*** DRAFT COPY-AS OF 3/15/99 ***
After the Water Sector Workshop, the Water Resources Sector Assessment
Team met to discuss the content, organization, compilation, and production
of the sector's report to the National Assessment's Synthesis Team. To
start, the requirements for the production of the report were summarized.
The Water-Resources SAT must provide the Synthesis Team a variety of information
by January 2000, addressing the four basic questions:
- What are the current environmental stresses on a region or sector?
- How will projected changes in climate variability exacerbate or ameliorate
the effects of the existing regional or sectoral stresses, or introduce
- What information is needed to provide better and more certain estimates
of the consequences of climate variability and climate change?
- What strategies may help the region or sector to cope with the anticipated
consequences of changes in climate, especially in ways that also will
help in coping with other stresses? What opportunities exist for "win-win"
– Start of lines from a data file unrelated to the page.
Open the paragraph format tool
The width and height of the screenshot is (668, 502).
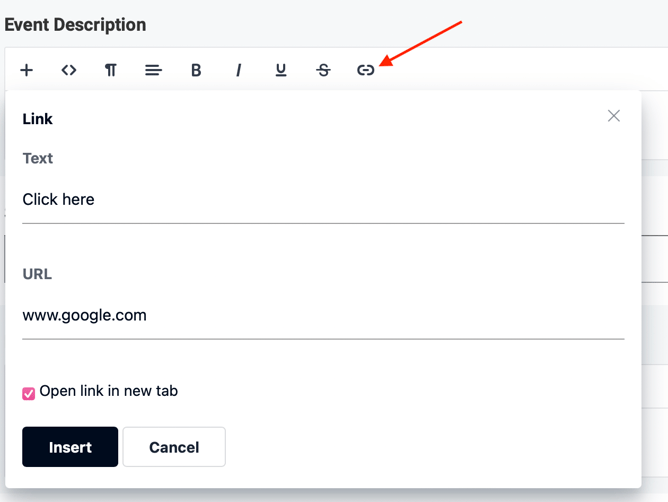click(111, 70)
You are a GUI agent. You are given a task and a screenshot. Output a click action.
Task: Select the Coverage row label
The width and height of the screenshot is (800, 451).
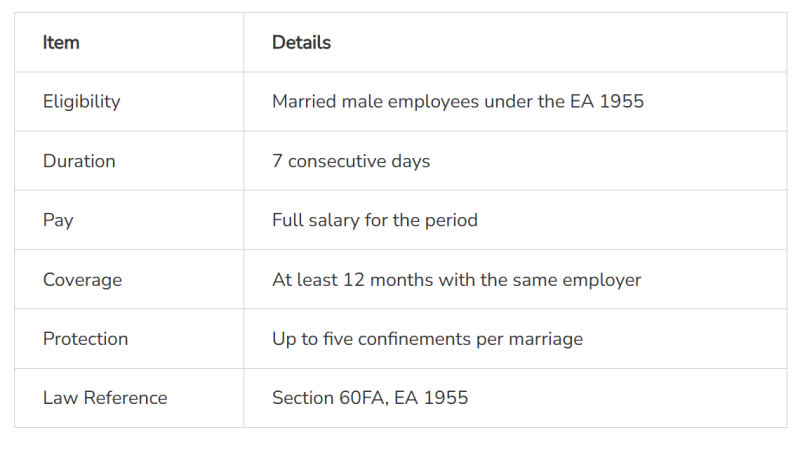(x=82, y=280)
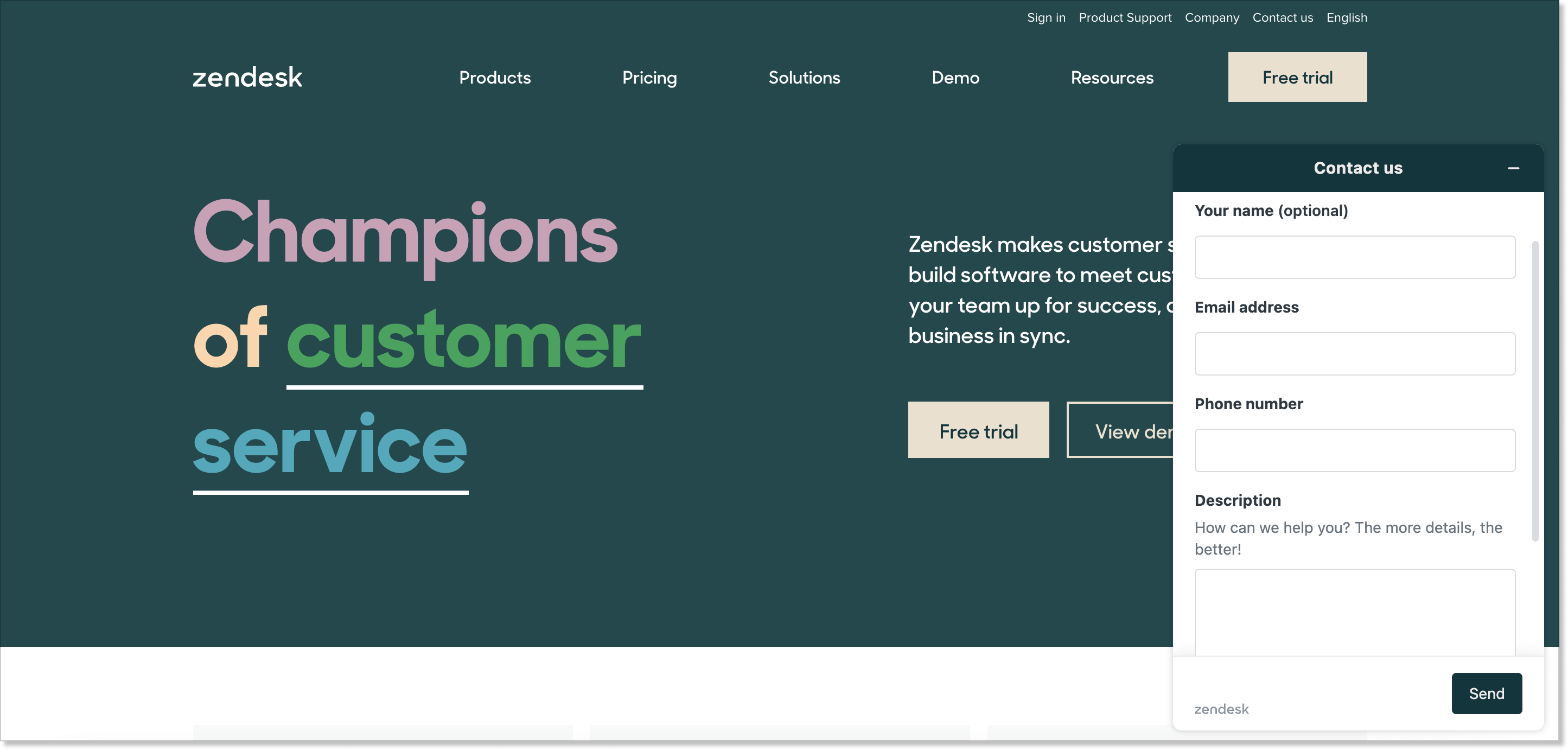Click the Zendesk logo icon
This screenshot has width=1568, height=750.
click(x=247, y=77)
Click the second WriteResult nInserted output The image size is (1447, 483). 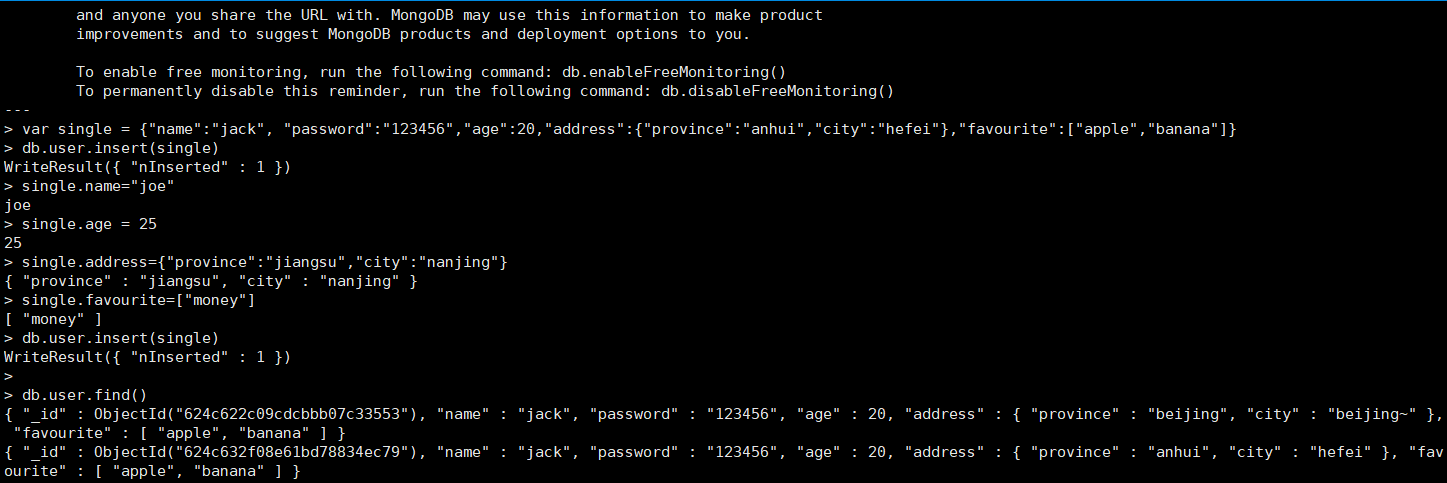pyautogui.click(x=147, y=357)
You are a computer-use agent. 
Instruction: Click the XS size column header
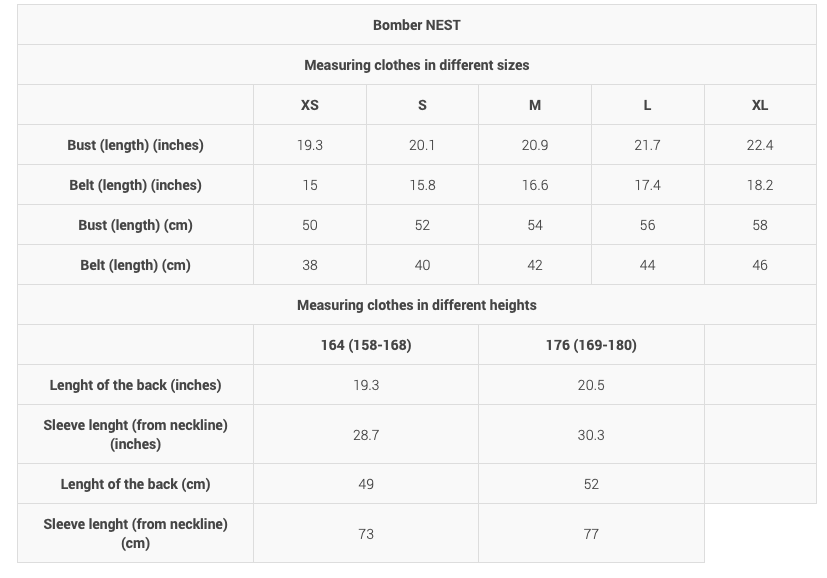(310, 105)
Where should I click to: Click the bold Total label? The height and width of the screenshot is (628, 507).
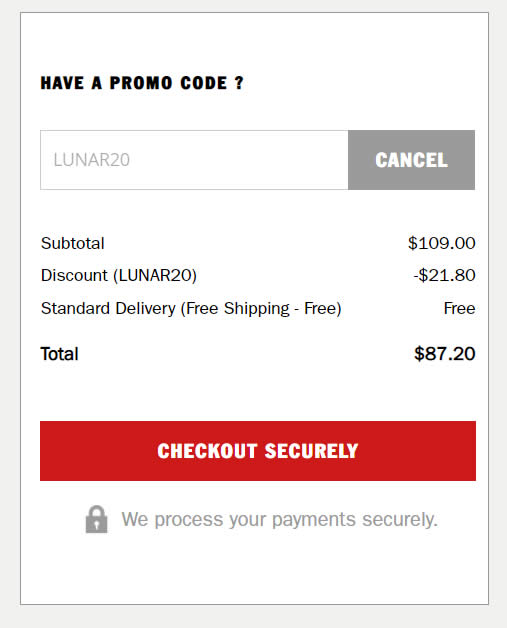[x=60, y=354]
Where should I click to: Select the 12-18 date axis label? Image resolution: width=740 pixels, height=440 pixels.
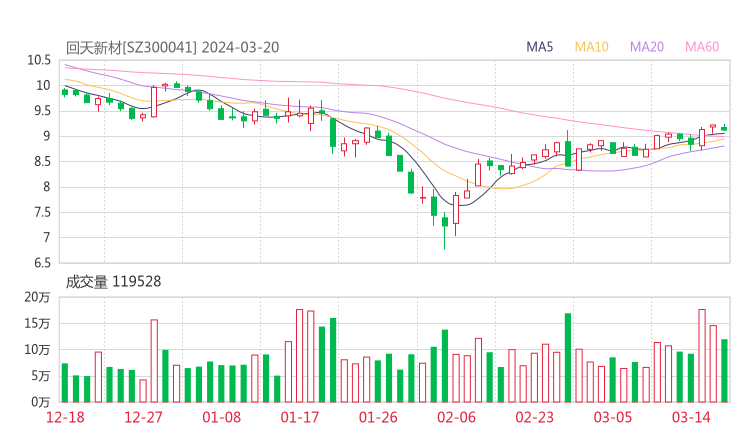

or "no regrets" responses?
A draft of this report must be produced by March 1999. The final report
should be written for a fairly general audience; the readership will include
Congress and water managers around the country. It should tell what is
known and not known about water resources. The outline of the synthesis
report was derived at the Woods Hole meeting and was circulated for comment
In response to the needs of the synthesis report, a list of assignments
was drawn up by the Water-Resources SAT (a detailed list of those assignments
is available from the SAT). Those assignments represent pieces of the
problem that must be pulled together to prepare the Water Sector's report
to the Synthesis Team. Those pieces include:
- The compilation of a comprehensive bibliography on the effects of
climate change on water resources.
- Howard Pearlman of the USGS is summarizing 1995 water demand.
- Gerry Hansler is summarizing the concerns of water managers.
- Past watershed modeling is being reviewed by Chou at the USGS, the
Pacific Institute, McCabe at the USGS, Lettenmaier at the University
of Washington, Frank Quinn from the Great Lakes Environmental Research
Laboratory, Schwandt at the University of Texas at El Paso, etc.
- New hydrologic models need to be developed that use the outputs from
GCMs, such as CCM Plus and others.
- The major drivers of water quality and how they may be affected by
climate change or variability need to be identified and described.
- Extreme events need to be investigated by evaluating the current stream
flow, national stream-flow records, Tom Karl's historical precipitation
records, and Bruce Hayden's work.
- Judy Meyer, Mike Sale, and Steve Hostetler will model lakes to assess
ecosystem functioning and health.
- Ken Frederick is working on the socioeconomic costs of climate change.
- The Groundwater Institute is conducting a comprehensive review of
the effects of climate change on groundwater.
- Aris Georgakakis at Georgia Tech is compiling a national map of soil
- A baseline scenario of population and water use is being developed
to support a national reconnaissance at the eight-digit level for one
GCM (Norm Rosenberg's) and three concentrations of carbon dioxide.
- We need to develop an overview of legal issues.
- We should use a variety of GCMs to estimate water runoff for the conterminous
United States and compare the annual runoff predicted by the different
- Dave Wolock and Steve Hostetler will use the Canadian Climate Model
to analyze watershed outputs.
A schedule was discussed for accomplishing the tasks listed above. In
the next week, one-paragraph abstracts will be prepared on each project
being done, telling what is going to be accomplished. For those who want
to participate in the American Water Resources Association (AWRA) symposium
in Atlanta, the call for papers lays out the schedule. An outline for
the water-sector report should be developed in the next three weeks. By
October 1, anyone that needs climate-model data must notify Dennis Felder
a list of needed data. First drafts of review and qualitative papers will
be due by Feb. 15, and outlines of the modeling and quantitative papers
will be due at the same time. Final papers should be finished by summer
for inclusion in the report.
The next meeting of the complete SAT and A-Team will be a gathering at
the AWRA meeting in Atlanta in May to set the content of the report. Members
of the SAT and some of the Advisory Team will be asked to write sections
of the report and to review the draft report before that meeting.
The group then discussed what outreach efforts should be attempted. The
suggested actions were:
- Invite representatives from governmental, NGO, professional, and environmental-advocacy
groups (including the Nature Conservancy, American Rivers, Pacific Rivers,
and Riverkeepers) to meet at the Atlanta conference to give their input
- Publish a short call for papers for the Atlanta conference in Eos.
- Identify science writers and feed them information; Lynn Mortenson
at the U.S. Global Change Research Program/National Assessment Coordination
Office is putting together media releases.
- We have two websites, one on the National Assessment home page and
one on the USGS home page where we can post material.
- We should develop an outreach plan to contact a broad range of stakeholders.